July 9, 2025
Commissioner of the U.S. Food and Drug Administration (FDA) Martin Makary, MD, MPH and Director of the FDA’s Center for Biologics Evaluation and Research (CBER) Vinayak Prasad, MD, MPH recently outlined their vision for the FDA in a JAMA article. The article, “Priorities for a New FDA,” outlines a transition for the FDA from “a purely reactionary health system” to a proactive one.

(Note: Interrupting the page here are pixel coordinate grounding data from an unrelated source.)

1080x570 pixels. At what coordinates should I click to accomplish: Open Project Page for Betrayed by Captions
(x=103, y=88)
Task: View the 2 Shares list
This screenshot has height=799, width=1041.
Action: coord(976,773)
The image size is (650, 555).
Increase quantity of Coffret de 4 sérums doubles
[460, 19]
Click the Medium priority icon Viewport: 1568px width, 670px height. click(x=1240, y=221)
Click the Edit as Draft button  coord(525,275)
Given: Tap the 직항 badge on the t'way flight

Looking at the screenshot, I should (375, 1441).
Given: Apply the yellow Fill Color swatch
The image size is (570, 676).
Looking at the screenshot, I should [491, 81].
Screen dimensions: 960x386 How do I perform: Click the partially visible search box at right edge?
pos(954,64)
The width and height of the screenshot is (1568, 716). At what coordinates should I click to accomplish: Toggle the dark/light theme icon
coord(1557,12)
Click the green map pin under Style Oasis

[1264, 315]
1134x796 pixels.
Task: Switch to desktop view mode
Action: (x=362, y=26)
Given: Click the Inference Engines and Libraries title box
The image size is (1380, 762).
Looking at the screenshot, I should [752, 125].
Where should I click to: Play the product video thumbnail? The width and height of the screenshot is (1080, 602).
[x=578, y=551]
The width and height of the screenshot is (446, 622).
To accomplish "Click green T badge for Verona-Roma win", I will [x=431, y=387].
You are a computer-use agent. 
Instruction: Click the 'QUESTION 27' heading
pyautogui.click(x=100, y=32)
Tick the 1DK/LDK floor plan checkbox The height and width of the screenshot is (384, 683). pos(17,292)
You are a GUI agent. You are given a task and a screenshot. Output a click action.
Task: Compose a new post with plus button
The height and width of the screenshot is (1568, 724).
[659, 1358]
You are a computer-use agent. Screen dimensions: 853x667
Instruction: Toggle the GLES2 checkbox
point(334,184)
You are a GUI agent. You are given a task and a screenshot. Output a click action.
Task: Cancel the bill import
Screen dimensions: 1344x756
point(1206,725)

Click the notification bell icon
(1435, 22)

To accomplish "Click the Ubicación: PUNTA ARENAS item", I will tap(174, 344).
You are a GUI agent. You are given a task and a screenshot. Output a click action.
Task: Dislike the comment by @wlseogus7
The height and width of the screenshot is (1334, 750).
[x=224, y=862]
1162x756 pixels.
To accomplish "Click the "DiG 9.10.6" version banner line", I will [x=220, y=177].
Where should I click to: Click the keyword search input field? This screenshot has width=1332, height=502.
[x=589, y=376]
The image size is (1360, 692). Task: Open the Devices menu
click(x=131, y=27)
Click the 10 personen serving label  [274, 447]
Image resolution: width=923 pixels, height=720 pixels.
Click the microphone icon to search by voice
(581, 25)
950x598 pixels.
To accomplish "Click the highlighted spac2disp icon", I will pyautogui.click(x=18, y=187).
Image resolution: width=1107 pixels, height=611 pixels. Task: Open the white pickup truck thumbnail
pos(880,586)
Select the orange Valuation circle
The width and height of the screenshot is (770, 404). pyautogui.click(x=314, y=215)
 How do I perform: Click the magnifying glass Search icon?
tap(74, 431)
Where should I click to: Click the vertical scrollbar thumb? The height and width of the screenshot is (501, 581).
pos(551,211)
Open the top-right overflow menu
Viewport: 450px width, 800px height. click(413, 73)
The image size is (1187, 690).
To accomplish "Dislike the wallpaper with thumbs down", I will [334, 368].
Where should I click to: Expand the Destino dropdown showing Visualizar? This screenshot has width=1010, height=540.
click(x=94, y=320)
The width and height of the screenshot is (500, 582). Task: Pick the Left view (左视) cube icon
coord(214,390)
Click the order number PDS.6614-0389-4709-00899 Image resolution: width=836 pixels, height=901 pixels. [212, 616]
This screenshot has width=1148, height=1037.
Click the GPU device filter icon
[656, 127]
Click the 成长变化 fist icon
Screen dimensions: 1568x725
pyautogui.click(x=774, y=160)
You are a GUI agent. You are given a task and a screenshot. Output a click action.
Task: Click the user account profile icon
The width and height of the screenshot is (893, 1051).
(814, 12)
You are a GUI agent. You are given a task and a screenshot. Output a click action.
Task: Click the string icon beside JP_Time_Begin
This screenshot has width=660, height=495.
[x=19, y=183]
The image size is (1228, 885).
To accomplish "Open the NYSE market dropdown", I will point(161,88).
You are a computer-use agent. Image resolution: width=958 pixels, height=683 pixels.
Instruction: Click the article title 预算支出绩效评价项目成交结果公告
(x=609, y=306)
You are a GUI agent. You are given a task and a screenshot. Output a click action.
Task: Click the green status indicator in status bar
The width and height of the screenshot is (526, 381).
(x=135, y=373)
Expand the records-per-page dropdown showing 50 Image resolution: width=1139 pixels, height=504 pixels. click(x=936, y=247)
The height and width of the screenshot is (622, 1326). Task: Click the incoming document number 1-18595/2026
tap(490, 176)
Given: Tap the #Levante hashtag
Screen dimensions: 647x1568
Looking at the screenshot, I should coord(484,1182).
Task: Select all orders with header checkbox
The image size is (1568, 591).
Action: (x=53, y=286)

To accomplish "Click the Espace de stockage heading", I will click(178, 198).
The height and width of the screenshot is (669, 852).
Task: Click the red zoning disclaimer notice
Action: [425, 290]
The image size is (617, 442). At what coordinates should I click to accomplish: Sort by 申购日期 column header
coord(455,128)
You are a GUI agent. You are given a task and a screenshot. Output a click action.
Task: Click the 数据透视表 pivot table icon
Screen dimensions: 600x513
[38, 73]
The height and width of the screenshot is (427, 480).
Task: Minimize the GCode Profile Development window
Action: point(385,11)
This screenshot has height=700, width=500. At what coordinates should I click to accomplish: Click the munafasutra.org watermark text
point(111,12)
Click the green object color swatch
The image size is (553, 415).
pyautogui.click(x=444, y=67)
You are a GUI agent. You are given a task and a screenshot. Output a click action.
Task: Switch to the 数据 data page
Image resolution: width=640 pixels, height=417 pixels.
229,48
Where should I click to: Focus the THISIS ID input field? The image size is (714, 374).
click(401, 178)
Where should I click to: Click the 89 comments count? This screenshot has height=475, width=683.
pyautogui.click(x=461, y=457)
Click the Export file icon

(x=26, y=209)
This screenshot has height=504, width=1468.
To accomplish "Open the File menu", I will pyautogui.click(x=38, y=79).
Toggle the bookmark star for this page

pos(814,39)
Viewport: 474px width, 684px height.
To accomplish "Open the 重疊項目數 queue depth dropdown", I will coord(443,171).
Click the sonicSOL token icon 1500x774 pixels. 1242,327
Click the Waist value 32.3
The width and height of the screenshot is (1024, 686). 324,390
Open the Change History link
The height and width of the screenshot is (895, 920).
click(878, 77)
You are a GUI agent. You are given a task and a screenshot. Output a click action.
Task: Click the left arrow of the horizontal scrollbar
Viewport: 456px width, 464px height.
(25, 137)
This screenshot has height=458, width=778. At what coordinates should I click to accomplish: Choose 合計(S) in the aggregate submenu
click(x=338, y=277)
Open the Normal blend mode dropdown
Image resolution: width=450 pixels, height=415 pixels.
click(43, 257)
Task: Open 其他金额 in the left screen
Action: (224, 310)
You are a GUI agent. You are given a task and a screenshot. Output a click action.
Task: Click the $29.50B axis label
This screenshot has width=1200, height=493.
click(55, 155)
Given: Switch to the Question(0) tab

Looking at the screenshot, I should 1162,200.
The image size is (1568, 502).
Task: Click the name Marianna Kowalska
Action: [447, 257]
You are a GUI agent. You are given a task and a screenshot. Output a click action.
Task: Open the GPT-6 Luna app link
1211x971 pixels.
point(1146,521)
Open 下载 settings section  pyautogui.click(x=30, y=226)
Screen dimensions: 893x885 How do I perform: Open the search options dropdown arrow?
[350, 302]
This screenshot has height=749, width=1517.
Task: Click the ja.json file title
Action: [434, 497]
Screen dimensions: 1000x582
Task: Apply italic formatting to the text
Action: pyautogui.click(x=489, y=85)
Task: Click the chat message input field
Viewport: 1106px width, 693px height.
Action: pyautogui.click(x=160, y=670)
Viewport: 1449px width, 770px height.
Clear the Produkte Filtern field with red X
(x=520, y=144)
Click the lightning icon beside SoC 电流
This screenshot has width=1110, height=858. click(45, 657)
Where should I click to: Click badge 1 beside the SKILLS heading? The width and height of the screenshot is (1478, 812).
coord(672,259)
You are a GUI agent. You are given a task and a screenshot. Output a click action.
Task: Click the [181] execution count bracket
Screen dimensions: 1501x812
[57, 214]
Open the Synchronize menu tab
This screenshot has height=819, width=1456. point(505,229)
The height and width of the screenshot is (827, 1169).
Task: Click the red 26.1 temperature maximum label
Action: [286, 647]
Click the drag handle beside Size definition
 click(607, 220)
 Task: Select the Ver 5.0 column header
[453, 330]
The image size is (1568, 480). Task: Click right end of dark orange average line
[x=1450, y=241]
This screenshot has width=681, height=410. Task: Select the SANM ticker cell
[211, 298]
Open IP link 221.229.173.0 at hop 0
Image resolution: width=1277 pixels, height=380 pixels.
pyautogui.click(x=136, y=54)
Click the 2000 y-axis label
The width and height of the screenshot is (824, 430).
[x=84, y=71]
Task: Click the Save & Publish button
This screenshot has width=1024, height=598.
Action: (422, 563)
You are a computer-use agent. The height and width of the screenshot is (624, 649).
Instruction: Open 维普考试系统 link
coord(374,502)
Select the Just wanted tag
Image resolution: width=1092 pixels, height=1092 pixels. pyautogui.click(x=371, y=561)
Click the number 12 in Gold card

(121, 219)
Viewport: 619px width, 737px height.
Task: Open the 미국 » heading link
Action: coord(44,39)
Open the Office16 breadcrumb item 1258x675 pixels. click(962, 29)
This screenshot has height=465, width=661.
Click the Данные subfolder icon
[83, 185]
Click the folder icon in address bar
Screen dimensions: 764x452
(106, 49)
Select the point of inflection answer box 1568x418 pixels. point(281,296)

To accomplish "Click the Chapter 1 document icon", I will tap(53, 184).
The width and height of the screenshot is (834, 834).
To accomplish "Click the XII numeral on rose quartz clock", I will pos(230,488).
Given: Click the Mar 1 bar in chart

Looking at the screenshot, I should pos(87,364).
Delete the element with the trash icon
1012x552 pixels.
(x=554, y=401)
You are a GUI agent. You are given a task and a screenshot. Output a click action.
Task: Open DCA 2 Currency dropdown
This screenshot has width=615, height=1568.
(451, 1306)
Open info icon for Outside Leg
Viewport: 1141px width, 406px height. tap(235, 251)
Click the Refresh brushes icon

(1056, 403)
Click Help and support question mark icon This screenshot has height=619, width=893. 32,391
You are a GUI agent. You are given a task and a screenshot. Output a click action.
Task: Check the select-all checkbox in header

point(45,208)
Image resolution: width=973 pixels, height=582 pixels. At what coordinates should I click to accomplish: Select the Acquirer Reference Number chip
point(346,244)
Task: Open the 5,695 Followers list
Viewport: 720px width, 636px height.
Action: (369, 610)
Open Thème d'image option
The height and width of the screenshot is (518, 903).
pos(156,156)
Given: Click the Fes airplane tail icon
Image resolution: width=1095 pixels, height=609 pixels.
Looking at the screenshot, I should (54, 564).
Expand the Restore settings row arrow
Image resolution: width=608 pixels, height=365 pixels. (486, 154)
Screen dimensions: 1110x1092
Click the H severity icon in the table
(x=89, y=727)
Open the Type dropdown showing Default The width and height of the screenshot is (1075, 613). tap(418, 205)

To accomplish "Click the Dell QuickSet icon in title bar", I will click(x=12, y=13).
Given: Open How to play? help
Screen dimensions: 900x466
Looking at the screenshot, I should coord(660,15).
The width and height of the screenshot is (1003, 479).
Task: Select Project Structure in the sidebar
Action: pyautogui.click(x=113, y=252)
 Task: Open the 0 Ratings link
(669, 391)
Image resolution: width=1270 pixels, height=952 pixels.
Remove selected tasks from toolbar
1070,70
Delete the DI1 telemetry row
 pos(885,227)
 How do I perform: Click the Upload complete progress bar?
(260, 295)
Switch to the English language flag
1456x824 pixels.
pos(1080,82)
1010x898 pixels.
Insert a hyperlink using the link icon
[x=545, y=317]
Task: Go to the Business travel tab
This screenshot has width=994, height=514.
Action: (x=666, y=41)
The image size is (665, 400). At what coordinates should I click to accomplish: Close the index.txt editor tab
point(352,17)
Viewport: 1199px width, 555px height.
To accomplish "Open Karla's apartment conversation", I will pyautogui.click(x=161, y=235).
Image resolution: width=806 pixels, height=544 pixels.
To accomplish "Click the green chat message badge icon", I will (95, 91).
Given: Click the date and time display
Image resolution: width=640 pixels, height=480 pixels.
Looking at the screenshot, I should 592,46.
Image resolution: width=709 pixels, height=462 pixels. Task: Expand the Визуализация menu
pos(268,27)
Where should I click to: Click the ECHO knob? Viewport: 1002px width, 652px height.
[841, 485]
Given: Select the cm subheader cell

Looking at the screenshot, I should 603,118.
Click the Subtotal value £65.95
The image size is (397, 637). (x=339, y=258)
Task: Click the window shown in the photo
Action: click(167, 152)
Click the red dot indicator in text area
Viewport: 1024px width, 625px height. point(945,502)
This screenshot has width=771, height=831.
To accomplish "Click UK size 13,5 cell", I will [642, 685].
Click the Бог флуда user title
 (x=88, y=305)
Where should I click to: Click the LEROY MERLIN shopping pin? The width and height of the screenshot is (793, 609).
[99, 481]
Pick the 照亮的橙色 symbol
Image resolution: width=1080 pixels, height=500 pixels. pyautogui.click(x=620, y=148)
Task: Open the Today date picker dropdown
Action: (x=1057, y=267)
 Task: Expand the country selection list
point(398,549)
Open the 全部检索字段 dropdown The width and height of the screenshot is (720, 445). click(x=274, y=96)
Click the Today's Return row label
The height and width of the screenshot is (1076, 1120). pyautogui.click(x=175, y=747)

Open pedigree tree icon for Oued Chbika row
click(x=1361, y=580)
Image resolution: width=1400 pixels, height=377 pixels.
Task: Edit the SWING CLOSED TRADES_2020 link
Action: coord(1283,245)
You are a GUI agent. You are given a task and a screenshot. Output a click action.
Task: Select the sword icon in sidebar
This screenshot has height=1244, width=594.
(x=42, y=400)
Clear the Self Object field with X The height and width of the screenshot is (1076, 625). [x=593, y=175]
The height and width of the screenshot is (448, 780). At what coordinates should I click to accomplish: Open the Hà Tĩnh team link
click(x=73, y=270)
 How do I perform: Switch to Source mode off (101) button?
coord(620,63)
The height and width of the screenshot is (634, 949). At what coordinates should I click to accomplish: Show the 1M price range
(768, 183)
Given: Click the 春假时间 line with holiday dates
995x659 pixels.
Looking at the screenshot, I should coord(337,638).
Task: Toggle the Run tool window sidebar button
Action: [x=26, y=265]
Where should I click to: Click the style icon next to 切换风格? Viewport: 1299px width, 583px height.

The authors state that the revised focus is a response to continued chronic health issues among the U.S. population, despite the U.S. leading the world in “sophisticated cell and gene therapies and other innovative treatments.” The aim to reexamine America’s food and health system and address root causes of chronic disease largely aligns with the purpose of the Make America Healthy Again Commission (MAHA) and some of the priorities outlined in the Commission’s Make Our Children Healthy Again Assessment. Makary is on the MAHA Commission, so the similarities are not surprising.
FDA’s new priorities
Makary and Prasad highlight five overarching priorities for a new FDA. First is the need to increase the speed of the review process for marketing approvals, particularly for medical devices and pharmaceuticals. The FDA plans to launch pilot programs that leverage agency expertise across departments to deliver sponsors a decision in a matter of weeks rather than months.
This streamlined process will require sponsors to submit certain paperwork before their final application. This will allow regulators to examine manufacturing plans, draft labels, and packaging in advance, thus shortening the review process for the final clinical trial results.
The FDA also plans to use its recently announced Commissioner’s National Priority Voucher (CNPV)program to shorten the average review time from 10-12 months to 1-2 months. Only companies “that are aligned with the national health priorities” of the U.S. will be eligible to participate in the CNPV program. The agency will use specific criteria to vet companies.
The second priority is unleashing artificial intelligence (AI) to “modernize the FDA and radically increase efficiency in the review process.” The FDA also plans to modernize its review of AI-based technologies to balance safety and accuracy while fueling innovation. Additionally, Makary and Prasad highlight an FDA roadmap to reduce animal testing using AI-based computational modeling.
Another priority is healthier food for children, with an initial focus on auditing food ingredients. The authors note several recent actions by the FDA to address concerns around certain food ingredients, including removing nine petroleum-based food dyes from the U.S. food supply and beginning work on defining ultra-processed foods. Efforts to achieve the goals around this issue will likely align closely with the MAHA Commission and the priorities of Health and Human Sciences (HHS) Secretary Robert F. Kennedy Jr.
Makary and Prasad also identified harnessing “Big Data” as another key priority to enhance the FDA’s operations. They envision using this tool to research root causes of chronic diseases and to support post-approval monitoring of new products. The authors note that Big Data will allow the FDA and researchers to monitor safety signals in real time and evaluate effectiveness of a product in the real world. This type of information is particularly important for products where pre-market randomized trials may not be feasible, such as drugs for rare diseases.
The final priority is addressing “financial toxicity” or the high price of drugs in the U.S. While statutory law does not allow the FDA to consider price in benefit-risk calculations, Makary and Prasad write that the FDA will use its power to address costs. This may be achieved through expediting generic medications, streamlining the burden to develop biosimilar compounds, or supporting most-favored-nation pricing of pharmaceuticals when appropriate.
Looking ahead
While Makary and Prasad outline five key priorities, there is a common thread throughout—a desire to speed the review process and promote innovation, while creating better health outcomes for Americans. The implementation of these top priorities is mostly undefined for now, but it will likely have implications for product approval timelines and post-market obligations across the medical device, pharmaceutical, and food sectors.
These potential changes present both opportunities and risks for manufacturers. On one hand, a more streamlined review process can get life-saving products to market faster and the use of real-world surveillance can improve outcomes for certain products. However, the increased use of AI and data will require greater data integrity and may raise concerns around how the FDA manages proprietary data submitted by individual companies. In addition, any agency influence on pricing could impact companies’ bottom lines if they are forced to cut the retail price of their products.
The FDA’s emphasis on increased transparency from companies and stricter oversight of the relationship between the FDA and industry could also create new risks. Businesses may need more robust documentation of their processes and should regularly review and update their recall and crisis plans. Taking a proactive approach to risk assessment will be key to weathering this evolving regulatory environment.